LEYB
VASERMAN (b. August 27, 1915)
He was born in Rakitna, Volhynia, Ukraine. Until age thirteen he studied in religious elementary
school. After WWII he was in
Germany. From 1949 he was living in the
United States. He began publishing
poetry after the war in the anthology Shriftn
(Writings) in Munich, and subsequently he published both poems and essays in
the organs of Holocaust survivors in Germany: Undzer vort (Our word) and Undzer
veg (Our way); as well as in Idisher kemfer
(Jewish fighter), Tsukunft (Future), Unzer tsayt (Our time), and Fraye arbeter shtime (Free voice of labor),
among others, in New York. He authored a
collection of poetry entitled Shtile
likht (Quiet light) (Munich, 1949), 80 pp.; and Mayne mes-lesn (May days
and nights) (New York, 1966), 156 pp. He was last living in New York. “In
his verses, he associated with trees, mountains, grass, and other silent
creatures,” wrote Shmuel Niger. “Concerning
people, he wrote prose essays…. Both in
nature and in art, he sought ‘God’s eternity’—that which is absolute and
unending in Him alone and in every creative person.
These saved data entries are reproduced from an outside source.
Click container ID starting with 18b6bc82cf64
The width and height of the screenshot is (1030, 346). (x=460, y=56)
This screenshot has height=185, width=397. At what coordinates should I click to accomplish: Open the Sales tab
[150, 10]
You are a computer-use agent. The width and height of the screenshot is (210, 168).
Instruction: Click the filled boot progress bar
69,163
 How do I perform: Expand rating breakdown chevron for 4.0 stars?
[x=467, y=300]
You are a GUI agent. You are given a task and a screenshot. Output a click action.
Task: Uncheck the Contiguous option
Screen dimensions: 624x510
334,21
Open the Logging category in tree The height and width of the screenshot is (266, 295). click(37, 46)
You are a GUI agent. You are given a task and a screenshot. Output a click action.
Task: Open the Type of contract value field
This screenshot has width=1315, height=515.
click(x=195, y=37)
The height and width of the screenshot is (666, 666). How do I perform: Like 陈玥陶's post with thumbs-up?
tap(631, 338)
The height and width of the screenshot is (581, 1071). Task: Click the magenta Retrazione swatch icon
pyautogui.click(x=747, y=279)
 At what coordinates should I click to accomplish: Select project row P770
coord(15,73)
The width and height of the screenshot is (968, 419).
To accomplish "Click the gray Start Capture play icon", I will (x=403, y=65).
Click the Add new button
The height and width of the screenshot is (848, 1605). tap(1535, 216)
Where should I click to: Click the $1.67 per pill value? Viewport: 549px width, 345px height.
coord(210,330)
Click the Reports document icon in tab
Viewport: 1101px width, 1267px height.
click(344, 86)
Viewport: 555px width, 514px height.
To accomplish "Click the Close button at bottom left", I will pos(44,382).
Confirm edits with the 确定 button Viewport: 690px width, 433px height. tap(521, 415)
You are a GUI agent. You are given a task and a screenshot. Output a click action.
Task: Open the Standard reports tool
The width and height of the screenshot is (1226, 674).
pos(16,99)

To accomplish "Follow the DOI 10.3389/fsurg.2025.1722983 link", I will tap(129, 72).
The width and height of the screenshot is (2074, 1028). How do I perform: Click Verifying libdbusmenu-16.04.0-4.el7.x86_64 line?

Creative in his eyes is also the person who grasped
God’s work and the work of art, not only God and the divine person who created [that
art]…. In the person of Leyb Vaserman,
our artistic and art critical idea have acquired a new, quiet, and creative
strength.”
Sources:
Yankev Glatshteyn, in Idisher kemfer
(New York) (November 18, 1949); Shmuel Niger, in Tog-morgn zhurnal (New York) (November 20, 1955); Y. Gar, in Fun noentn over (New York) 3 (1957), pp.
156, 174; A. Tabatshnik, in Vogshol
(New York) 2 (1959).
[Additional
information from: Berl Kagan, comp., Leksikon
fun yidish-shraybers (Biographical dictionary of Yiddish writers) (New
York, 1986), col. 231.]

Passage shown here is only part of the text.